*TASKS*.
1. Answer these from the article on the dollar, one line each:
(a) Since when has the dollar index been sliding?
(b) Against which two currencies has it been weighed down most heavily?
(c) What did gold and oil do this week?
2. According to the article on the dollar, the case for rate cuts may not hold. What could change it? Answer in one to three sentences.
3. Output the stretch of the article on the dollar from "A Trend That’s" through "for cheaper money.".

*READING TEXT*.
Investors will tell you often over coffee at 6 a.m. before the European open that labor market cooling is a louder warning sign than most policymakers admit. If it continues, the argument for cuts writes itself. Still, all bets could shift if next week’s inflation report shows prices heating up again.
A Trend That’s Hard to Ignore
The dollar index has been in a steady slide since mid-July, weighed down most heavily against the yen and the euro. It’s not just sentiment; it’s positioning. Traders who earlier this year talked about “higher for longer” rates are now building portfolios for cheaper money.
Think of it like a company that pivoted from expansion to cost-cutting the mood changes overnight, and so does the playbook.
Ripples Beyond Currencies
A softer dollar is a tailwind for emerging market currencies and a lift for commodities. This week, gold ticked up and oil found a floor, even as demand forecasts stayed mixed. For U.S. assets, the picture is less straightforward. Treasury yields are slipping, equity markets are choppy, and foreign capital isn’t chasing American returns with the same urgency.

*DATA BELOW*.
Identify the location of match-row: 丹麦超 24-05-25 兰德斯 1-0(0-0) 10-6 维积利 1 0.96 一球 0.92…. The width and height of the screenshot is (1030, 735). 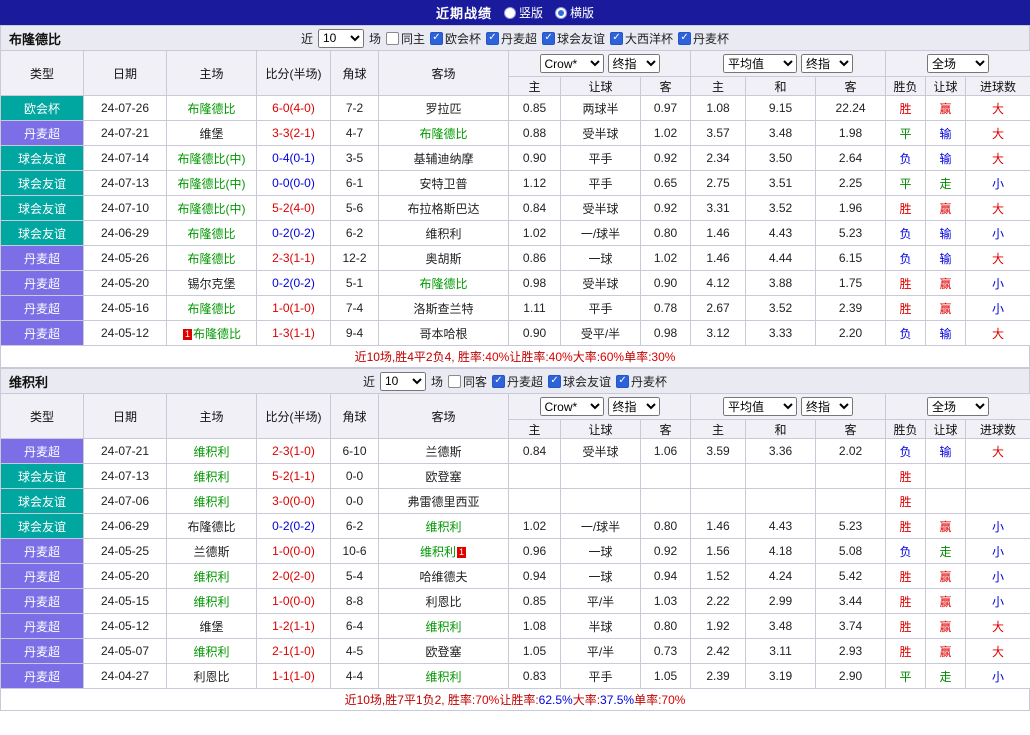
(515, 551).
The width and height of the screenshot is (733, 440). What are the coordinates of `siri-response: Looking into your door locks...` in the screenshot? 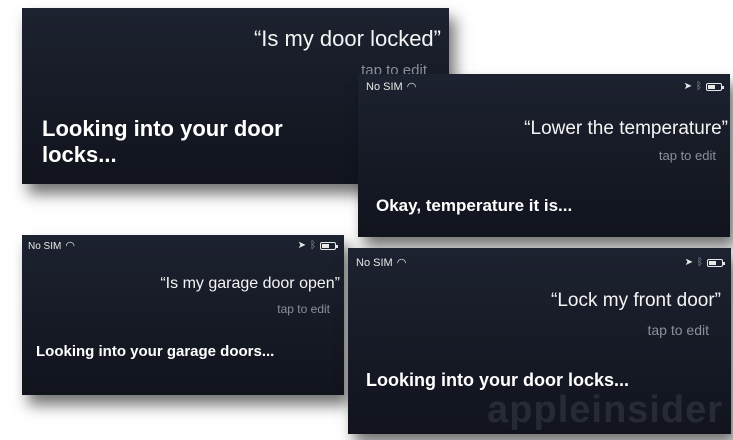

*RESULTS*.
1.
(a) Since mid-July.
(b) The yen and the euro.
(c) Gold ticked up and oil found a floor.

2. The case for cuts could change if next week's inflation report shows prices heating up again. The article notes that all bets could then shift, even though continued labor market cooling would otherwise make the argument for cuts.

3.
A Trend That’s Hard to Ignore
The dollar index has been in a steady slide since mid-July, weighed down most heavily against the yen and the euro. It’s not just sentiment; it’s positioning. Traders who earlier this year talked about “higher for longer” rates are now building portfolios for cheaper money.